30.10.2017 16:58 (jcs)

Contre vents, marées et dépalcements lointains, le championnat de Suisse de vitesse survit. Un Romand, le Fribourgeois Thép Clerc, y a même remporté l'un des trois titres en jeu, celui revenant au meilleur pilote Superstock 600. Pourquoi? Comment?
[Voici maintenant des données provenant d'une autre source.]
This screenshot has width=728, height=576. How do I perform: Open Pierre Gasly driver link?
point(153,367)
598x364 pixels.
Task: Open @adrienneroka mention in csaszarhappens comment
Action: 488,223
Théo au guidon de sa Kawasaki. (Cliquez pour plus de photos)
Quand on a 16 ans, les étapes de pocket-bike digérées avec mention bien, on se dirige généralement vers l’étranger. L’Allemagne et sa Coupe Junior a longtemps été à la mode – la preuve, via Lüthi, Krummenacher et Aegerter. Depuis quelques années, c’est l’Espagne qui a la cote, par la diversité de ses formules de promotion, mais aussi par le nombre de circuits à disposition. Quand on a 16 ans et qu’on rêve de faire carrière, on drague de riches partenaires, on cherche à se faire «engager» – donc à payer pour rouler – dans un team le plus professionnel possible.

Une autre voie

Théo Clerc a eu 16 ans en mars dernier. Et avec son père Stéphane, qui se rappelle avoir affronté en championnat d’Europe 250 cm3 des garçons comme Régis Laconi et Olivier Jacque, ils ont choisi une autre voie: «Pour moi, raconte papa, la logique après la pocket-bike, c’était le pré-GP, avec une 125 deuxtemps, la «vraie» moto de course pour les gens de ma génération. Or, on s’y est brûlé le bout des doigts, à force de casser.» Il y a eu ensuite l’European Junior Cup («une formule intéressante, mais qui a disparu») et ces premières apparitions en championnat de Suisse STK 600: «Nous avions une Kawasaki dans le garage, on l’a préparée.» Et Théo a rapidement pris du plaisir: «Notre philosophie est simple: aussi longtemps que l’on peut assumer financiè- rement ces saisons de formation, on va le faire en famille», ajoute Stéphane.

Le tournant

Après de premières expériences à Lausitz (2e et 3e) et à Dijon (4e de la première manche) l’an dernier, Théo, son papa et leur fidèle mécanicien prennent la route direction le Slovakia Ring, en avril dernier: «J’avais pris une licence journalière, explique le champion de Suisse. Je découvrais le circuit et lors des premiers essais, j’ai eu de la peine à trouver mes marques.» Cela va rapidement mieux: meilleur temps de la deuxième séance, il va ensuite s’envoler – au propre comme au figuré – dans le ciel slovaque. Le pilote n’a rien, la moto, elle, a souffert: «Quand je suis revenu au stand, j’étais convaincu qu’on allait pouvoir rapidement réparer. Ce ne fut pas le cas.» La remise en état de la moto ne sera terminée qu’à 22 h. Mais le lendemain, Théo gagne: «Du coup, alors que ce n’était pas prévu, nous nous sommes engagés pour l’entier du championnat.» En STK 600, Clerc ne rencontrera qu’un seul adversaire à sa hauteur, l’expérimenté Hans-Rudolf Regenass. Mais c’est bien le p’tit jeune qui aura le dernier mot. 2018? «Valentinos Motorsports, le promoteur du championnat, nous promet de beaux circuits, comme le Red Bull Ring, Brno, Dijon, Assen et peut-être Valence; le championnat devrait également accueillir des Danois et des Suédois. Parallèlement, nous essaierons le plus souvent possible de nous faire engager ailleurs, peut-être en championnat de France», ajoute papa. Fiston, lui, acquiesce. Sympa, cette complicité familiale!